Not surprisingly, property companies and their backers are hurting. Last year, Philipp Holzmann, one of the country's biggest construction companies, went bust. In January, property firm Uniprof Real Estate Holding conceded that it, too, could go belly-up if its bankers don't come to the rescue with fresh loans. On Feb. 3, Dyckerhoff, Germany's biggest cement maker, said slumping demand would force it to cut 400 jobs. Meanwhile, the banks, already burdened by record levels of nonperforming loans, fear a new wave of bad real estate debt. According to analysts, up to $2.5 billion in property loans could go sour this year. That scenario was a leading topic when bankers and insurers met Chancellor Gerhard Schröder for crisis talks on Feb. 16. One idea discussed at the meeting: setting up a state-sponsored "bad bank" to take over big nonperforming loans.

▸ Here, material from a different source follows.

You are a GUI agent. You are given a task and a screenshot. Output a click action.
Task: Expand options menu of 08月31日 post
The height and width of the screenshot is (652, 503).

The lackluster demand for space reflects the underlying weakness of the German economy. Companies are responding to slow growth by sacking staff and canceling expansion plans, so they need less space. Occupancy levels and rents will continue falling for the rest of this year, says Immo von Homeyer of IVG Real Estate in Bonn. The market won't improve before 2004 at the earliest, he predicts.

To make things worse, new buildings that were started in the heady days of the late 1990s are only now coming on the market. More than 450,000 square meters of new office space was completed in Hamburg last year, and an additional 260,000 square meters is on the way this year. The situation is worse in Frankfurt, which likes to call itself Mainhattan because of its high-rise skyline. More than a million square meters of new or refurbished offices will come on to the market there this year and next.

Germany's free-spending banks eagerly financed most of those ambitious projects -- even though they had been burned badly in the late 1990s by collapsing East German real estate prices. Now they're drawing in their horns. Developers say they can only get funds for buildings that are pre-leased. "We won't even touch speculative developments now," says the head of real estate lending for one of Germany's leading banks.

But there are still municipal dreamers. Perhaps inspired by Media Harbor, Frankfurt is redeveloping its rundown Westhafen (West Harbor) area. More than 200,000 square meters will hit the market in the next few years. Like their counterparts in Düsseldorf, the buildings will be stunning. Unless the economy revives, though, they may end up as gorgeous, empty monuments to the boom years.